All this reminds me of the @ and %40 tricks that were used by porno spammers in IRC in the olden days.
Freedom is merely privilege extended unless enjoyed by one and all.
I think I've got an entry for Junkbuster's re_filterfile that will strip the info.netscape.com stuff and just take you directly to google's search results:
i g
s/'http://info.netscape.com/fwd/lksidus_gg/'///
Just remember to restart junkbuster.
Don't know what Junkbuster is? See junkbuster.com
Competition Good, Monopoly Bad.
It's been mentioned in other parts of this discussion, but I'd just like to re-iterate a simple, important concept: every HTTP request includes the client IP address as a component. In fact, most web servers automatically log the address of the client making each and every request.

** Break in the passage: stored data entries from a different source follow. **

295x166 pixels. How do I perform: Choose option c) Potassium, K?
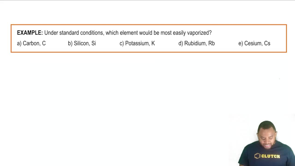point(137,43)
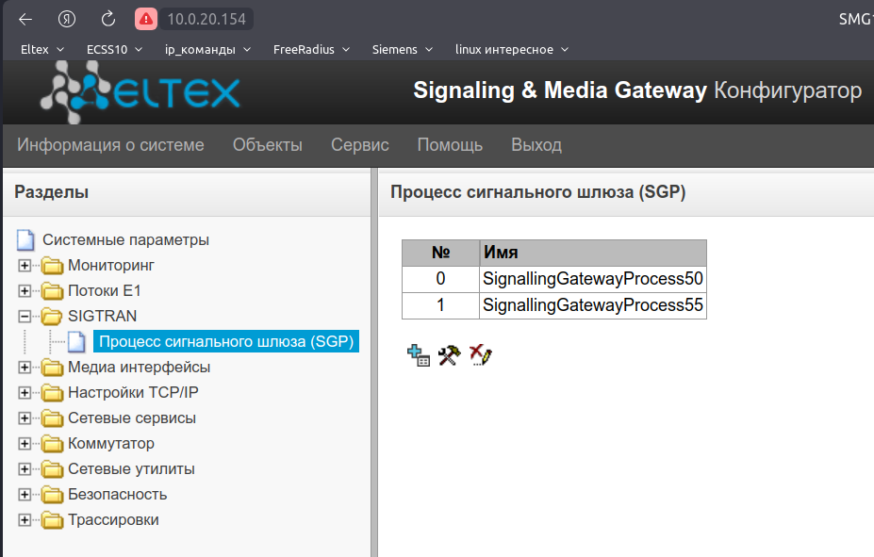Click the edit settings hammer-and-wrench icon

pyautogui.click(x=449, y=355)
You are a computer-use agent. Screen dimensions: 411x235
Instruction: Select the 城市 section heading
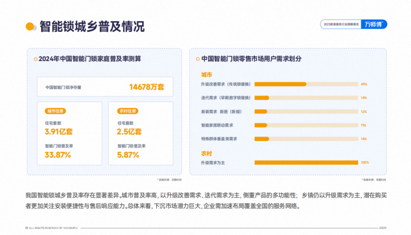[x=207, y=74]
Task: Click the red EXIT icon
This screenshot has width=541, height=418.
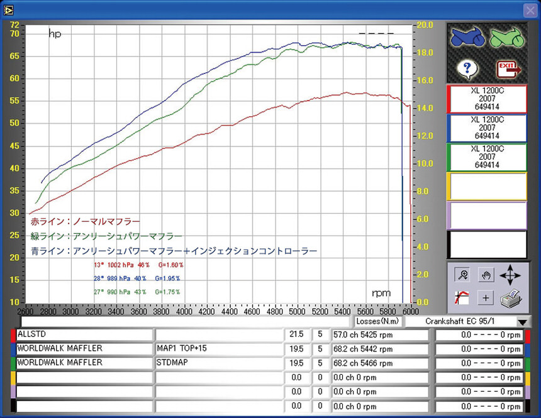Action: tap(506, 67)
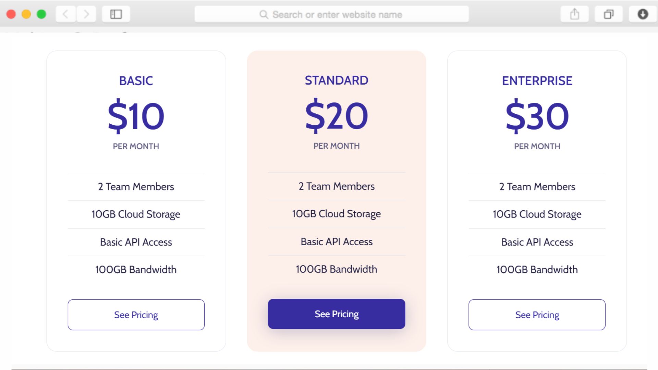
Task: Select the STANDARD plan heading
Action: click(337, 81)
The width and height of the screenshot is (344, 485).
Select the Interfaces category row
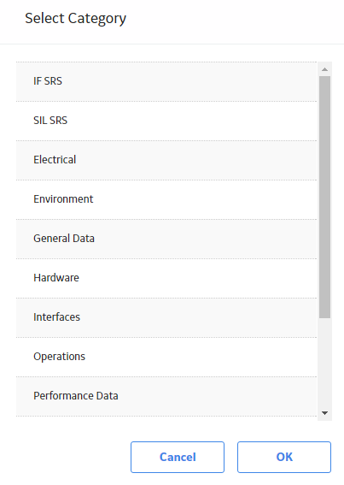[x=166, y=317]
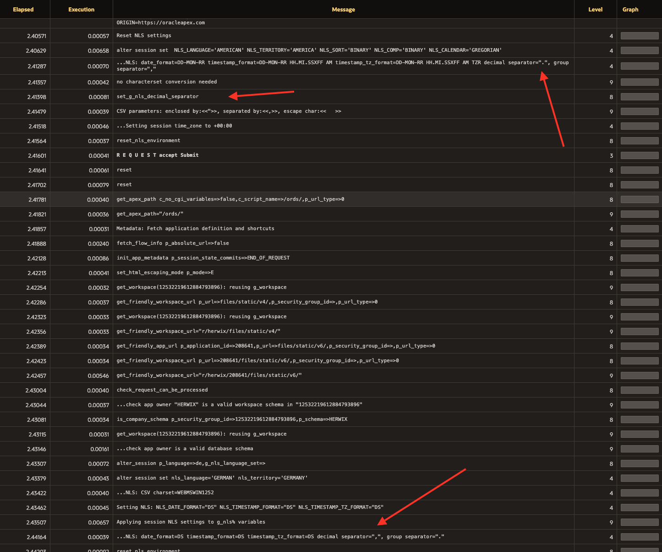Click graph bar in Reset NLS settings row
662x552 pixels.
pos(639,36)
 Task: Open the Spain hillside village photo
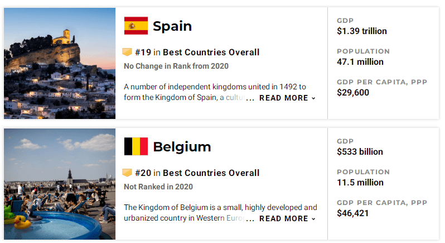tap(60, 63)
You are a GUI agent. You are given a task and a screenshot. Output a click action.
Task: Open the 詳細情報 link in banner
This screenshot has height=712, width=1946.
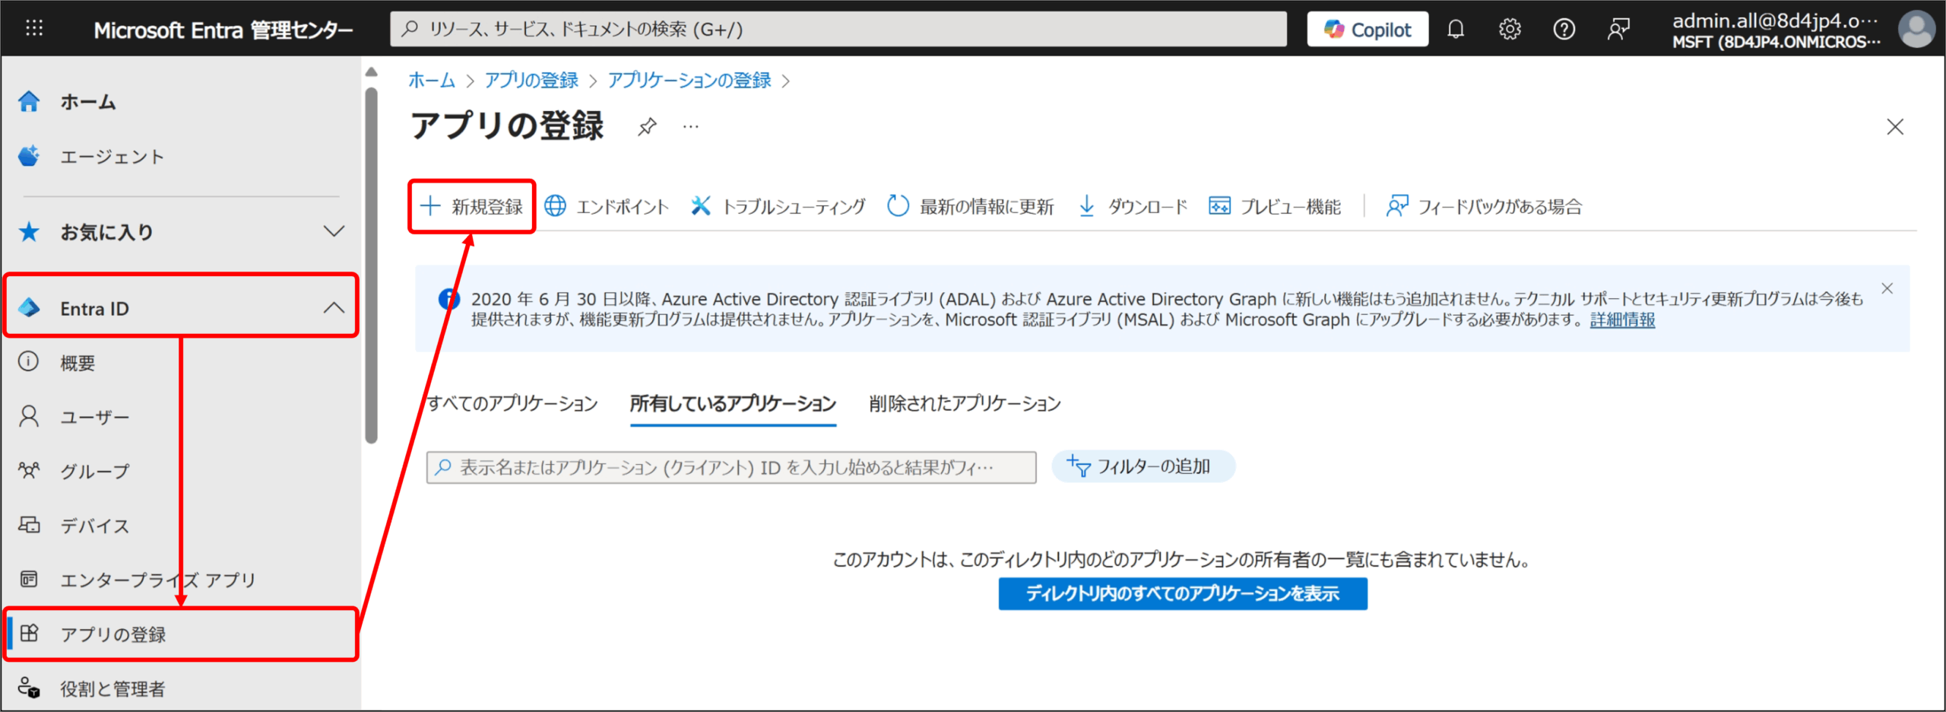tap(1622, 320)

That's right, kids and kid-ettes: every time you load a web page, your IP address is probably getting logged along with the request. Does that mean that Google could (if they cared, that is) associate every single pr0n search you've done with the IP address of your computer, find out that it was part of your employer's class-C block, and notify them? Damn straight, they could.
Do they? That's up to them (or a court-ordered search) to say; this information is certainly there, if they want it.

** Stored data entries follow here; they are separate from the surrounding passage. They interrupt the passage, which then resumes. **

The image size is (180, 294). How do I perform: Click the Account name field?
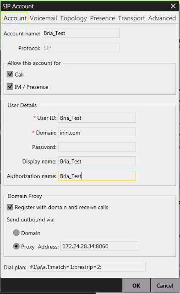(81, 33)
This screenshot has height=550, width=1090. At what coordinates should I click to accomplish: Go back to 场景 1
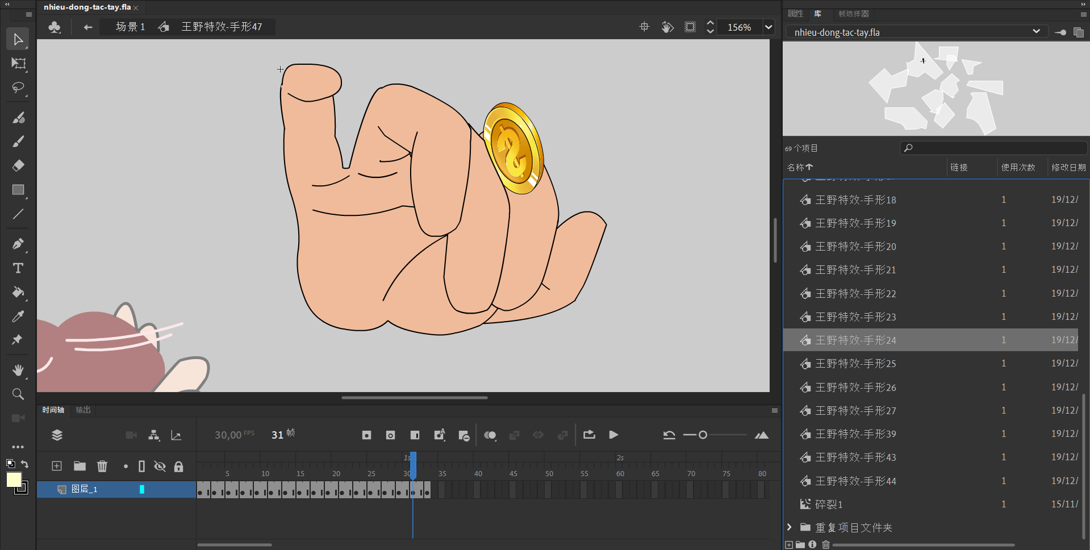pos(130,27)
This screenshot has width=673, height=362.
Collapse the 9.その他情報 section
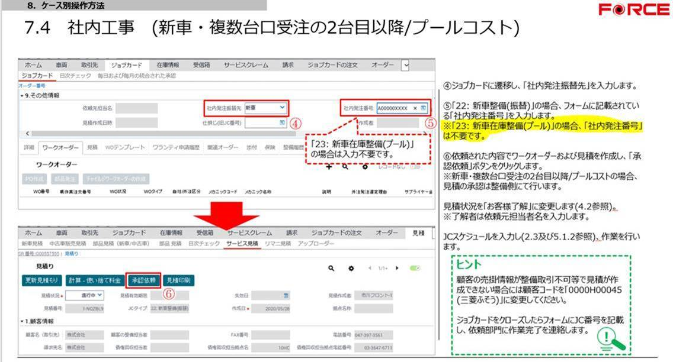tap(22, 95)
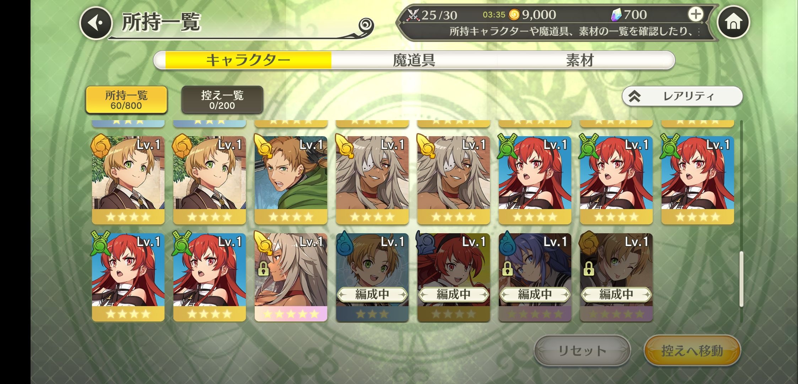
Task: Tap the plus icon to add crystals
Action: pyautogui.click(x=695, y=15)
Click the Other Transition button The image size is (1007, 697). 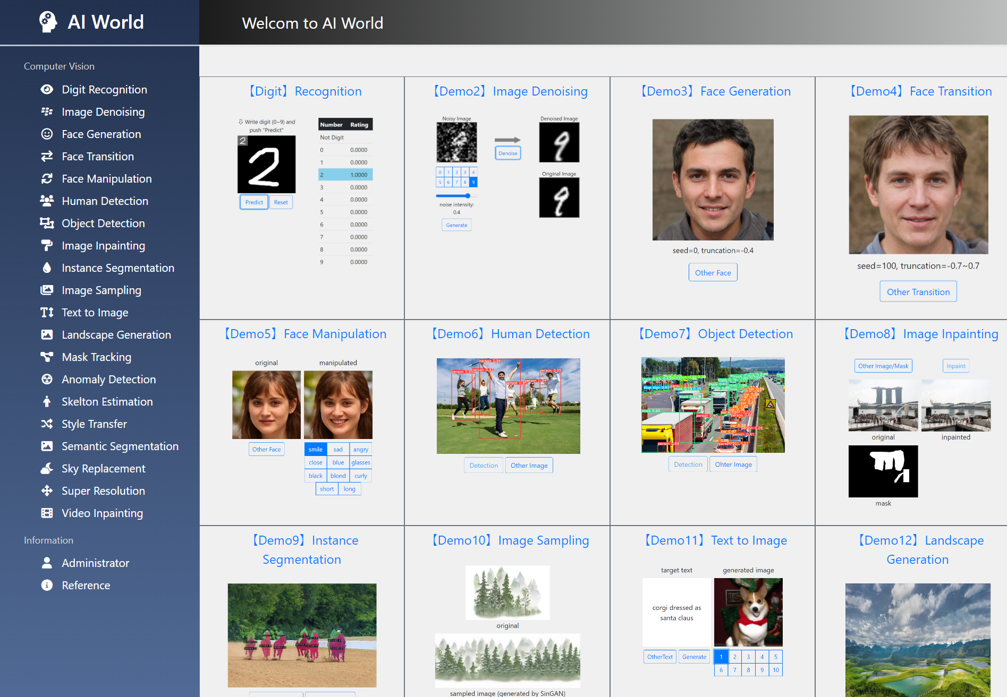pyautogui.click(x=918, y=291)
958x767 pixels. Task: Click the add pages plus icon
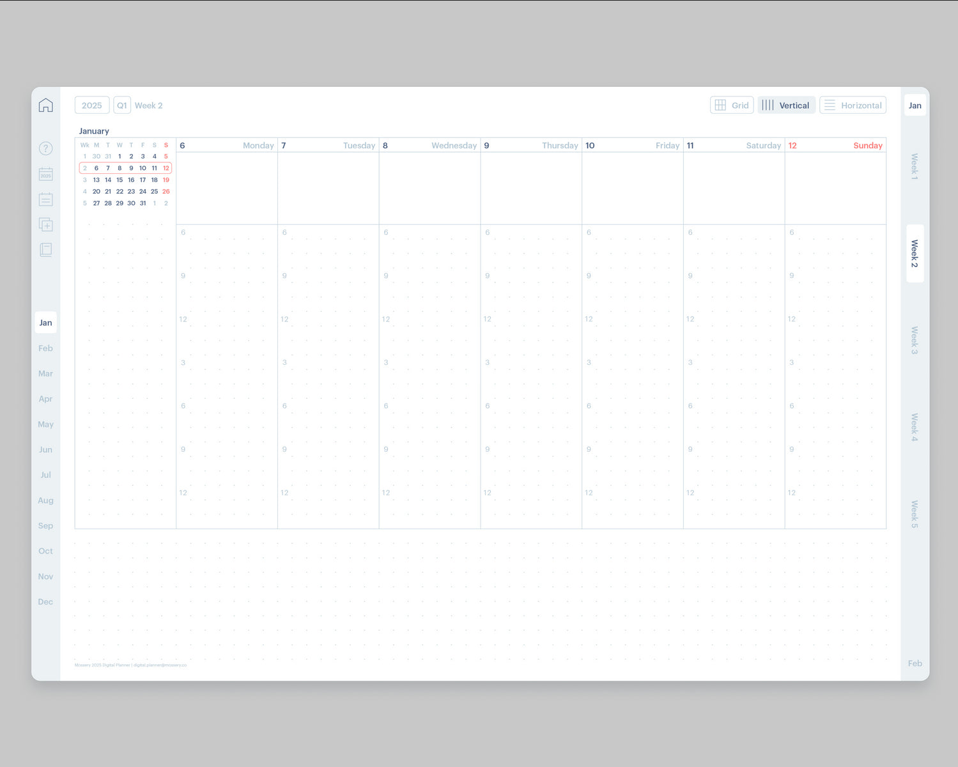(45, 224)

Go to your MOZILLA_HOME/dist/bin/searchplugins/ and look for the file called "NetscapeSearch.src", and comment out the action commands, or nuke the whole damn script.

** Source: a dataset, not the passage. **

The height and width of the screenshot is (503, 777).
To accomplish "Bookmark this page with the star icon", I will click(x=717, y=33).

Ummm, best CSS2 support out there?!
According to the chart you linked to:
Konqueror does not support 'content':
Mozilla does.
Konqueror also does not support the related ':after' and ':before' psuedo-classes.
Mozilla does.
Konqueror does not support 'empty-cells'.
Mozilla does.
Konqueror does not support number values for 'font-weight'.
Mozilla does.
Konqueror does not support 'letter-spacing'.
Mozilla does.
Konqueror does not support 'max-height', 'max-width', 'min-height', 'min-width'.
Mozilla does.
Konqueror only has partial support for 'overflow'.
Mozilla has full support.
Konqueror has no support for 'quotes'.
Mozilla has partial support.
Konqueror does not support 'text-align: justify'.
Mozilla does.
Konqueror only supports 'white-space' in PRE or XMP elements.
Mozilla supports it in all block level elements (as per the spec).
Konqueror does not support 'word-spacing'.
Mozilla does.
Konqueror claims to support 'outline' and related properties. I cannot validate this because I don't use Konqueror. But if it draws outlines inside the border area, then it implements it incorrectly. As far as I know, there is no browser which supports this correctly. Mozilla does not draw it in the correct position (it draws inside the border as opposed to outside).
Everything else that Konqueror claims to support is also supported by Mozilla.
Mozilla obviously supports more of CSS2 than Konqueror. Don't make false claims.